The knowledge graph WorldKG. WorldKG [12, 13, 14] was released in 2021, presenting
a new comprehensive geographic knowledge graph built from the OpenStreetMap dataset.
Its ontology was created using the key-value pairs of the OSM schema. Each class in the
ontology is a subclass of wkgs:WKGObject and each entity belonging to this class can be related
to a geo:SpatialObject via the property wkgs:spatialObject . A geo:SpatialObject can
be either a point, a linestring or a polygon. Namely, the WorldKG entity representing the
country of Greece is linked to its respective geo:SpatialObject (wkg:geo432424989 ) via
the property wkgs:spatialObject . The geo:SpatialObject represents the entity’s type of
geometry (sf:Point ) and the coordinates of the geometry (POINT(21.9877132 38.9953683) ).

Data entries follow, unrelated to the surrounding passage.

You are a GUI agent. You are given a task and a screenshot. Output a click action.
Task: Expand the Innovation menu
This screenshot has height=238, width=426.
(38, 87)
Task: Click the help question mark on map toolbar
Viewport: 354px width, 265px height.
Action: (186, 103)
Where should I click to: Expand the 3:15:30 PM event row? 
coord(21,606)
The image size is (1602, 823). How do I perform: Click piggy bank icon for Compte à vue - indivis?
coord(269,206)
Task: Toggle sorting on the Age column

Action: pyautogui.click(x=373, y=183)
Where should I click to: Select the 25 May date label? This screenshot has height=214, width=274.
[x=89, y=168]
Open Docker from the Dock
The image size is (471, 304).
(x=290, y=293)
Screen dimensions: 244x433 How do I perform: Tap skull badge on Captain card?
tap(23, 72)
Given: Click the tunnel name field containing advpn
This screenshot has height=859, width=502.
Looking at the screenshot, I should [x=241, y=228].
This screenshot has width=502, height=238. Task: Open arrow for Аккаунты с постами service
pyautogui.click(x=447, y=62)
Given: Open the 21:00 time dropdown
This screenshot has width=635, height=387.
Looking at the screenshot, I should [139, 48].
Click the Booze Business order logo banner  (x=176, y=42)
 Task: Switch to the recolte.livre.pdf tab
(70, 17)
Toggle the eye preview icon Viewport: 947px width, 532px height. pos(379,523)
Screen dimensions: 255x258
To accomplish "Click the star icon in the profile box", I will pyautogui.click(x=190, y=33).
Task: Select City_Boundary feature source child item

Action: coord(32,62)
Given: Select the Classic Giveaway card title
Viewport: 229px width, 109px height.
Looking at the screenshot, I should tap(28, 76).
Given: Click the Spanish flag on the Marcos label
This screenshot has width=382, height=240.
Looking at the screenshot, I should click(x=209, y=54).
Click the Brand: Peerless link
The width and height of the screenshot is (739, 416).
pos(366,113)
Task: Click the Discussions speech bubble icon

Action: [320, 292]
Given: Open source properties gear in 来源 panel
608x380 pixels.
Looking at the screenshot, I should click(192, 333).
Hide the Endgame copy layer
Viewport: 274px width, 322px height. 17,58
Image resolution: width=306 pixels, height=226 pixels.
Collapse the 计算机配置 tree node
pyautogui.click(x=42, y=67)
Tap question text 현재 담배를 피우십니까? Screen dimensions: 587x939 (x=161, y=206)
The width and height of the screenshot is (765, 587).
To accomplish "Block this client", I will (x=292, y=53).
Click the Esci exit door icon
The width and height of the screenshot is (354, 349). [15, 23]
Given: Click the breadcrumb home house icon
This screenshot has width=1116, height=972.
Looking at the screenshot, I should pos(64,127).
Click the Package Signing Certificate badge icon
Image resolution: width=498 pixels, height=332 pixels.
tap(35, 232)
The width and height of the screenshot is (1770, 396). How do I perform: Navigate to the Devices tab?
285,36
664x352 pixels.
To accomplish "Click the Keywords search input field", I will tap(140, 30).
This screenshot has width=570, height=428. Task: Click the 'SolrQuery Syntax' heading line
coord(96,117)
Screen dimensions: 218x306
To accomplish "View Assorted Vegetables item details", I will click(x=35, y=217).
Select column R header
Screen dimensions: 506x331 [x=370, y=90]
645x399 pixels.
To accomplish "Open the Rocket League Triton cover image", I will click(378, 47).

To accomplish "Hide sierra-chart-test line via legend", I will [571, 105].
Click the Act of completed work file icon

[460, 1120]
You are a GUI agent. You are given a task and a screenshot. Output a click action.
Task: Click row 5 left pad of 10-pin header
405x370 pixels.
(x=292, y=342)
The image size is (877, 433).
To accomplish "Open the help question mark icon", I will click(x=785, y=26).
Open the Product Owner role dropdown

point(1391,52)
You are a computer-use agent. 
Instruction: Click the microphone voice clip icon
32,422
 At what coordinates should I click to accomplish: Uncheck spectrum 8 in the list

To link the ontology of WorldKG with other existing ontologies, the authors developed the
Neural Class Alignment (NCA) [12] approach, to obtain the alignments between OSM tags and
the classes of the Wikidata and DBpedia knowledge graphs. NCA is an unsupervised framework
consisting of two steps. First, a neural classification model is built and trained on a dataset
of linked entities in OSM and a selected KG. Then, the resulting model is probed to identify
the captured alignments. In the end, the class and tag combinations that are linked, are the
ones with class activation threshold higher than a value 𝑡ℎ𝑐 . To avoid any wrong mappings,
the erroneous alignments are manually identified and discarded. The resulting alignments are
included in the ontology using the owl:equivalentClass property. WorldKG contains more
than 820 million triples associated with geographic data for 188 countries and 7 continents.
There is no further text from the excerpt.